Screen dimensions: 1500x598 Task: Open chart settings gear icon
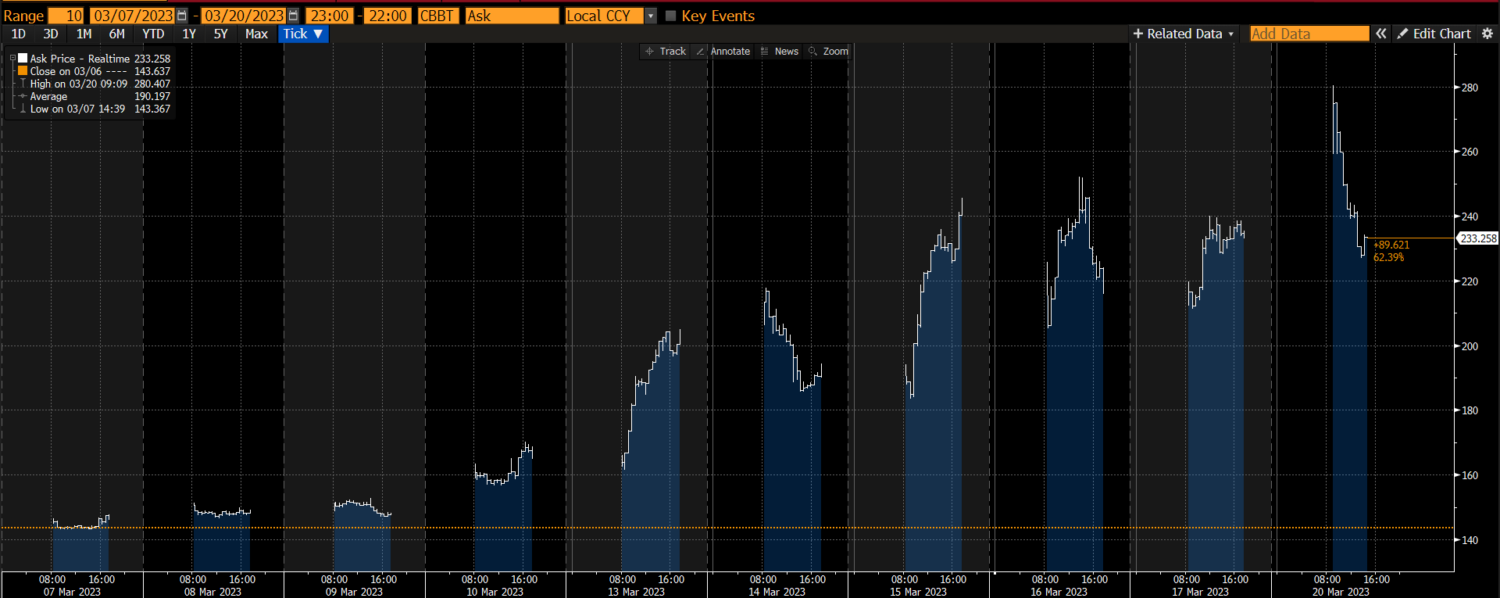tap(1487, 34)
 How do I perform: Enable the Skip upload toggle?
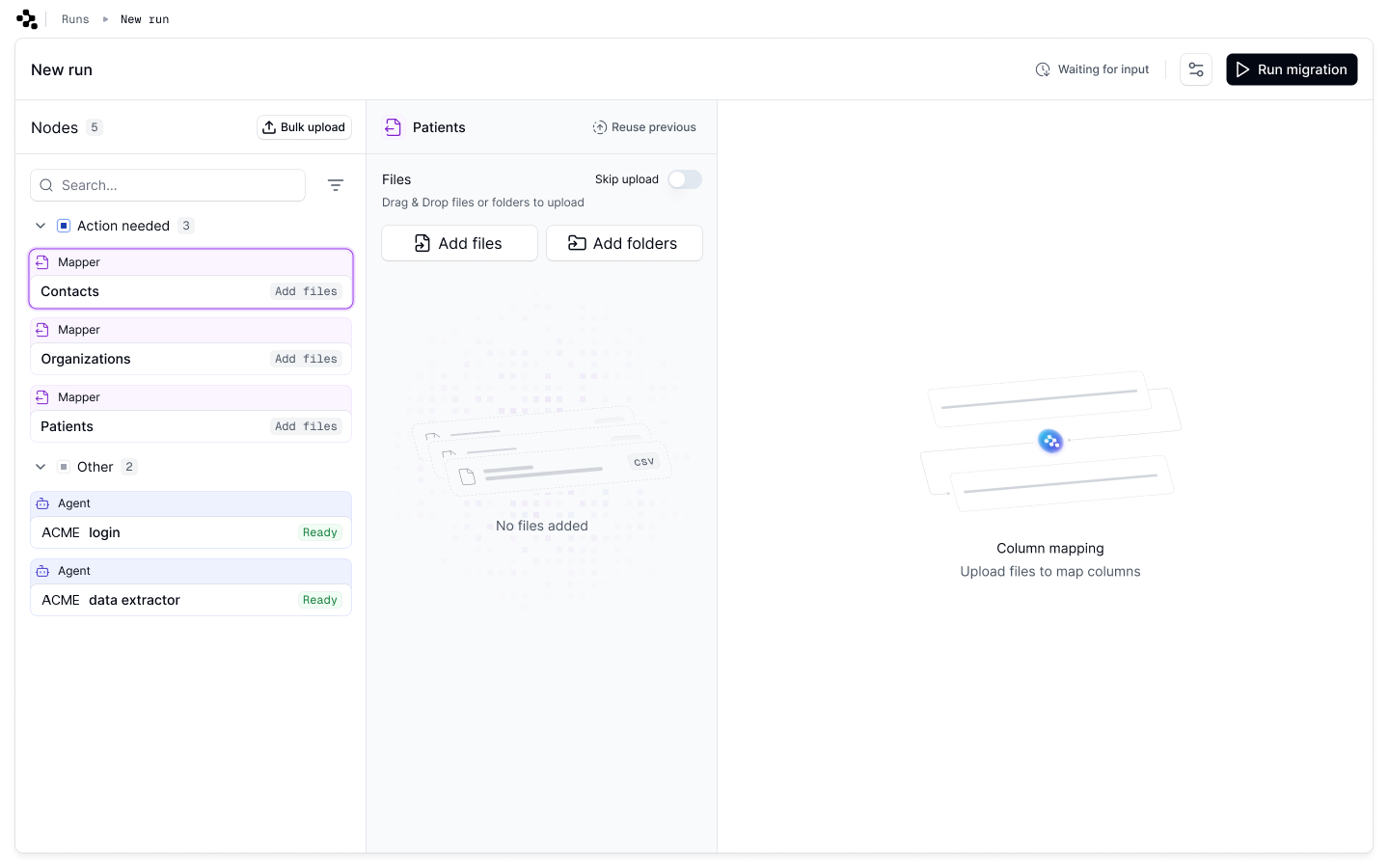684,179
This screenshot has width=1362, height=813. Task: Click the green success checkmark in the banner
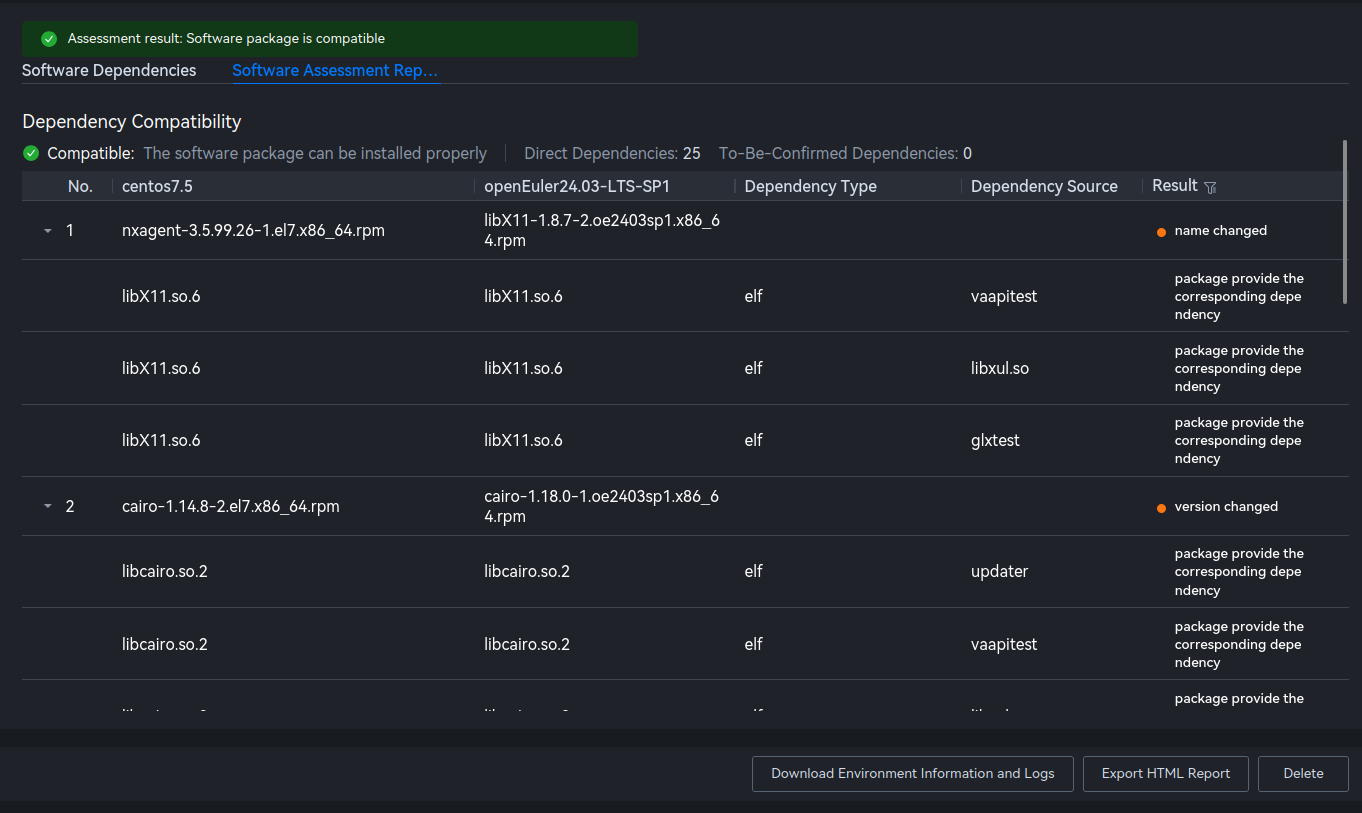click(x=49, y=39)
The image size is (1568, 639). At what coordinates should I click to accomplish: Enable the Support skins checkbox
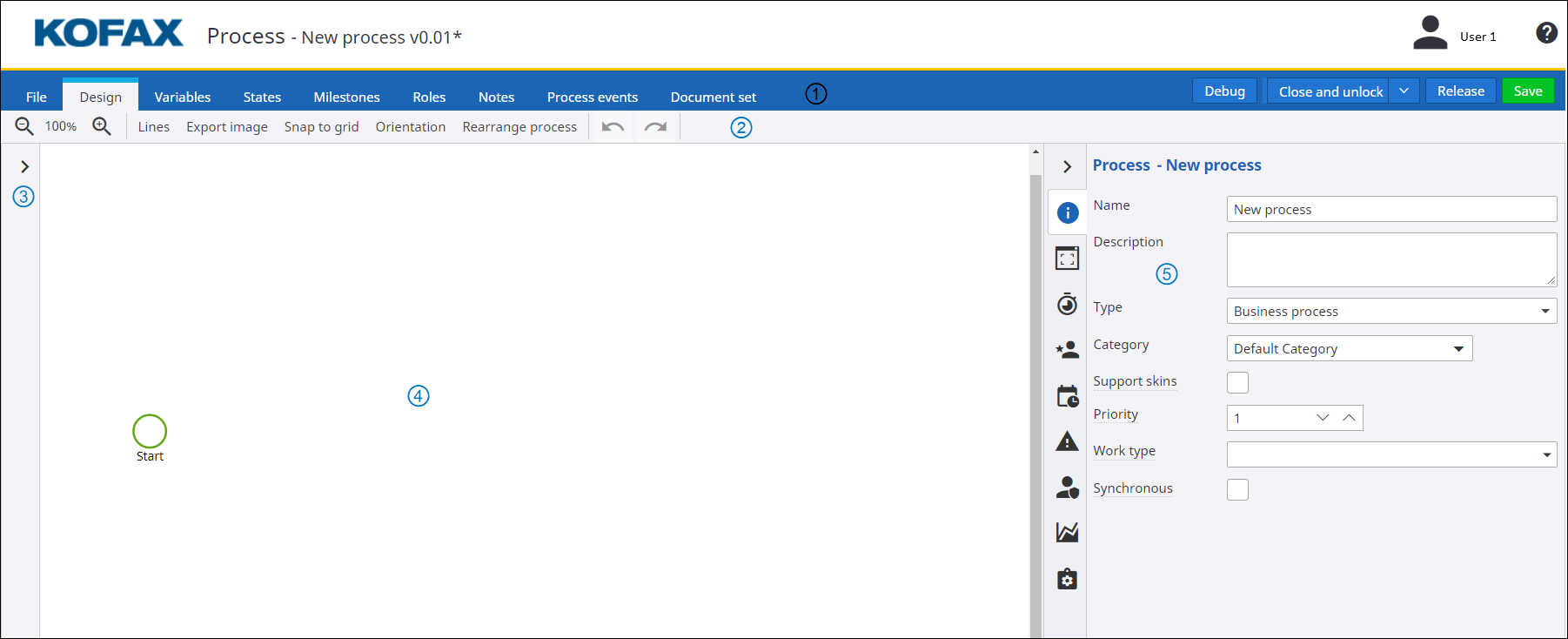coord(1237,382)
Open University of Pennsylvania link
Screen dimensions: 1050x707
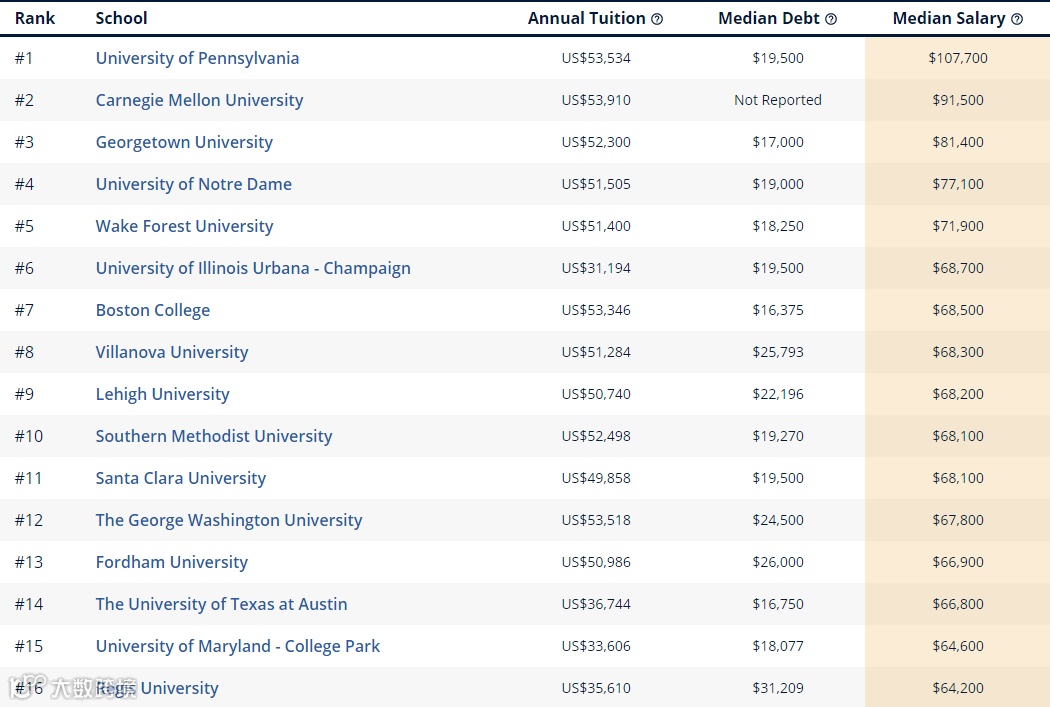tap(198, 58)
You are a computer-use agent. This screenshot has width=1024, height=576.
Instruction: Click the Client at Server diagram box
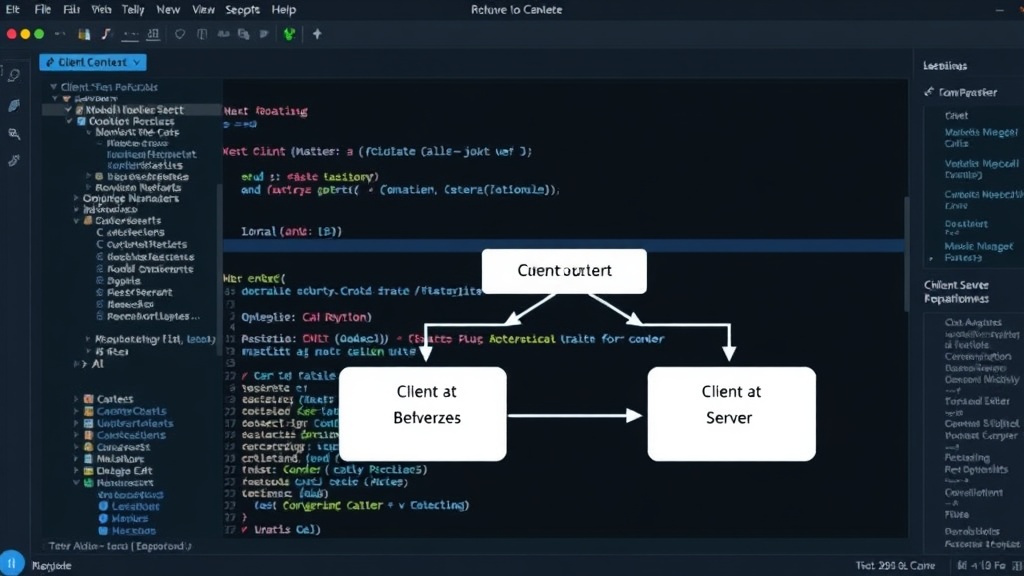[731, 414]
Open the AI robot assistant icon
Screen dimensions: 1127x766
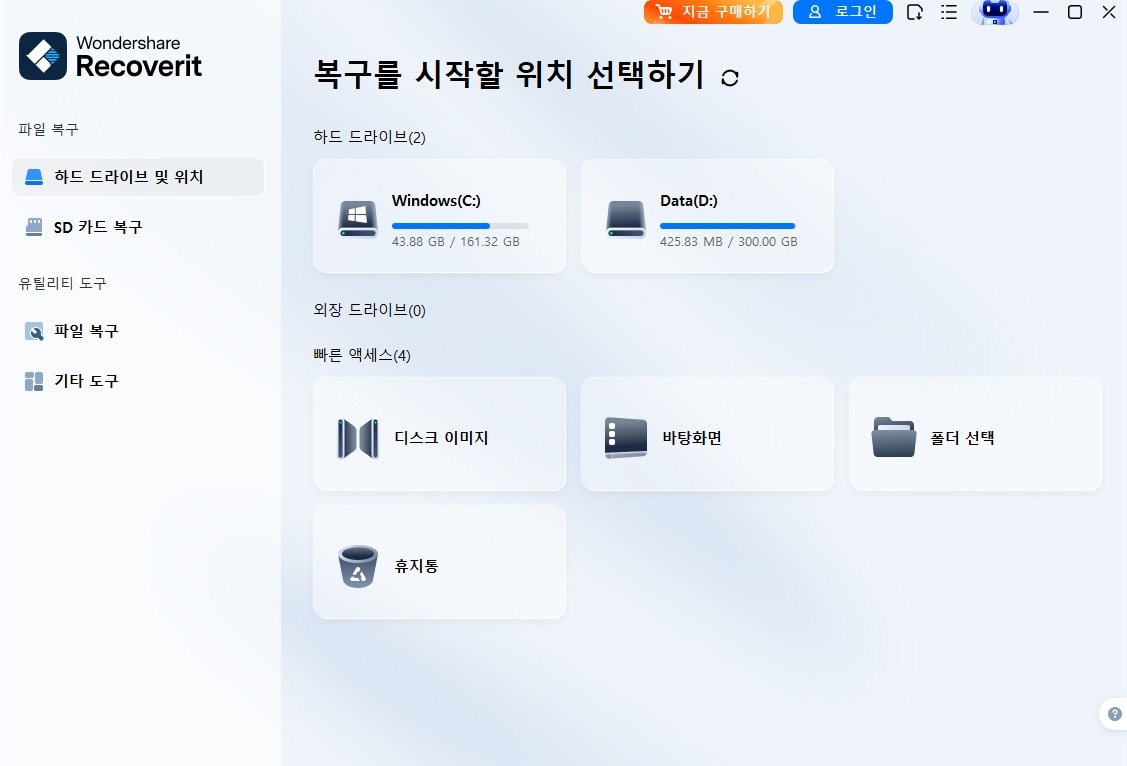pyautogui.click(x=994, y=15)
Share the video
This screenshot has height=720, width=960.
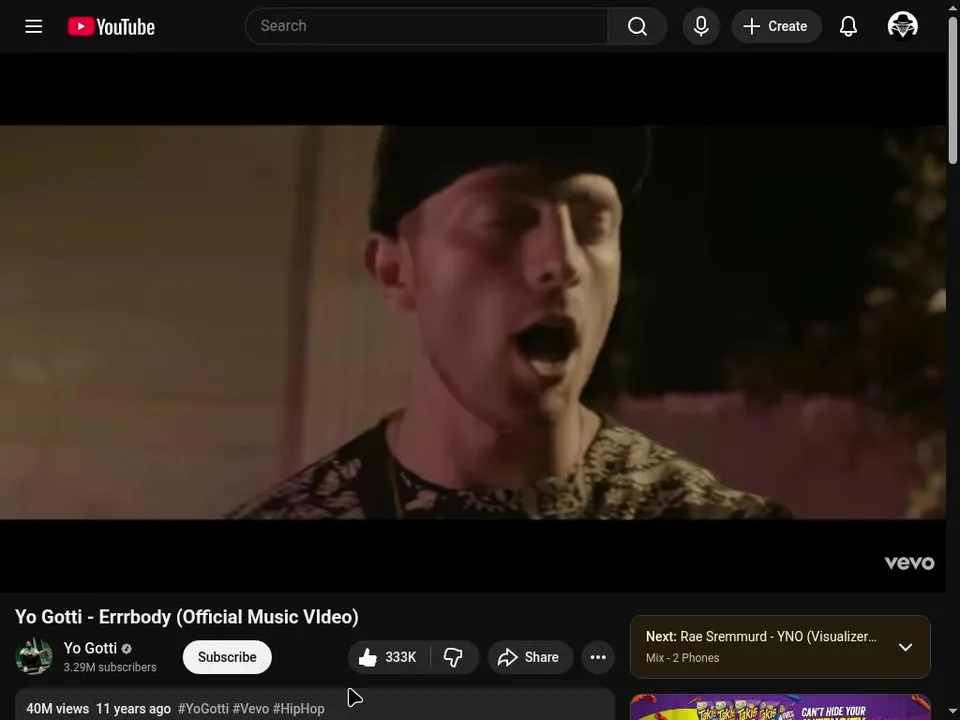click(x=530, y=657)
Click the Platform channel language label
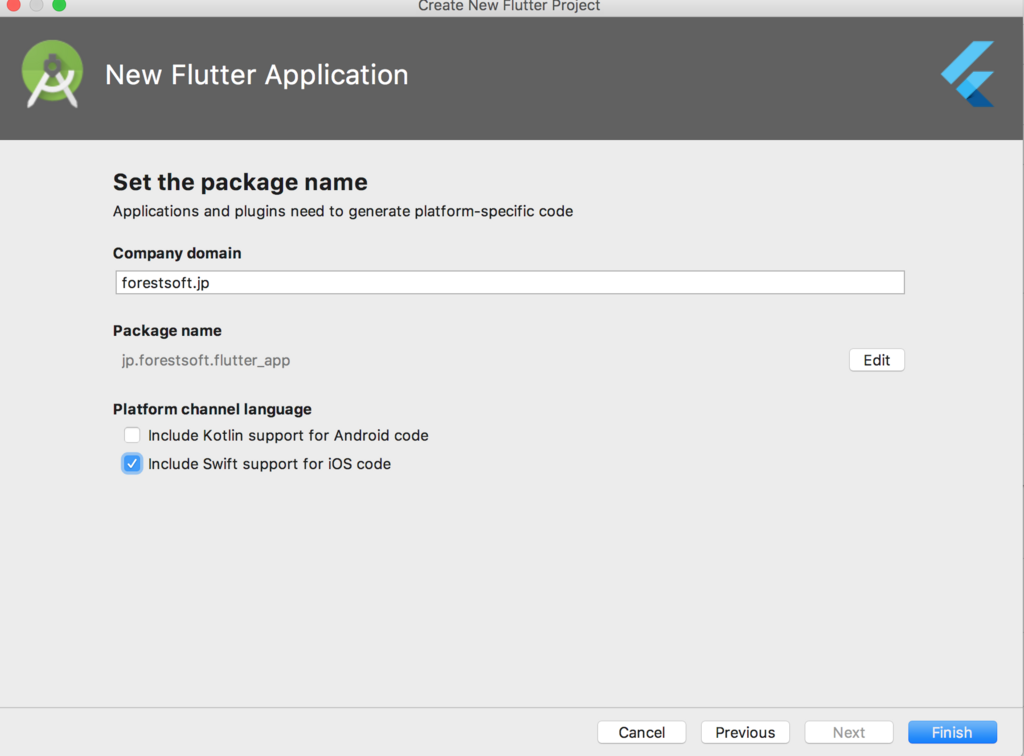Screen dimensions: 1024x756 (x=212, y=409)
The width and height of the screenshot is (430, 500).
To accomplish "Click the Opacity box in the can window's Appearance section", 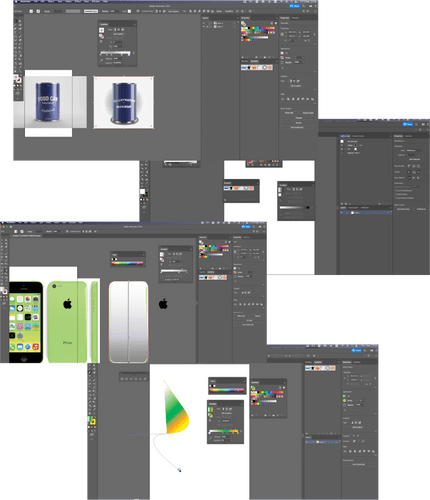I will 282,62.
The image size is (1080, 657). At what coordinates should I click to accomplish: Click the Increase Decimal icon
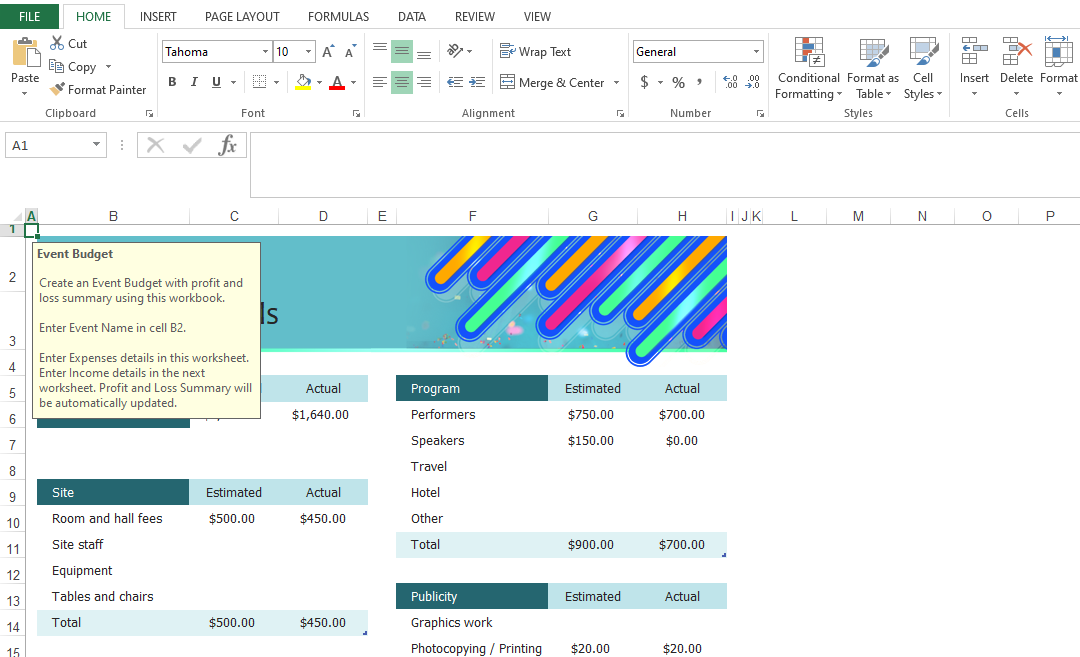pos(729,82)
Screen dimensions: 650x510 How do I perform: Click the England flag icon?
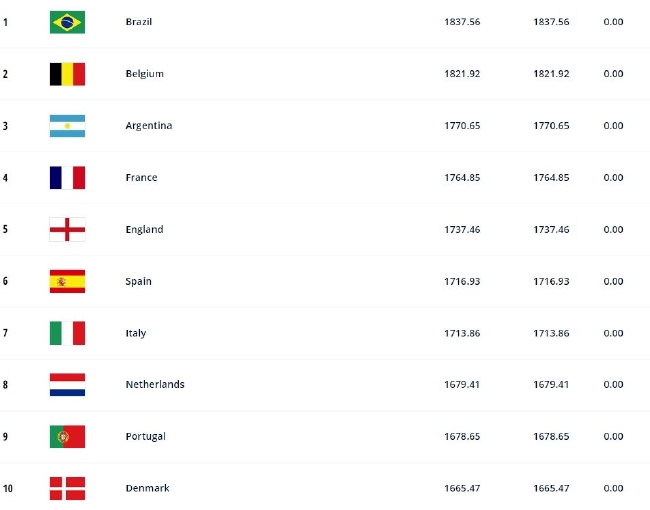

### [Task brief]
Quote, please, only the lines running from the one with "The image size is (1080, 657)." down to the final line of the data above, keeping both ends and skipping the pictures.

### [Task output]
The image size is (1080, 657). At what coordinates should I click to accomplish: Click the Increase Decimal icon
pos(729,82)
Screen dimensions: 650x510 How do I perform: Click the England flag icon?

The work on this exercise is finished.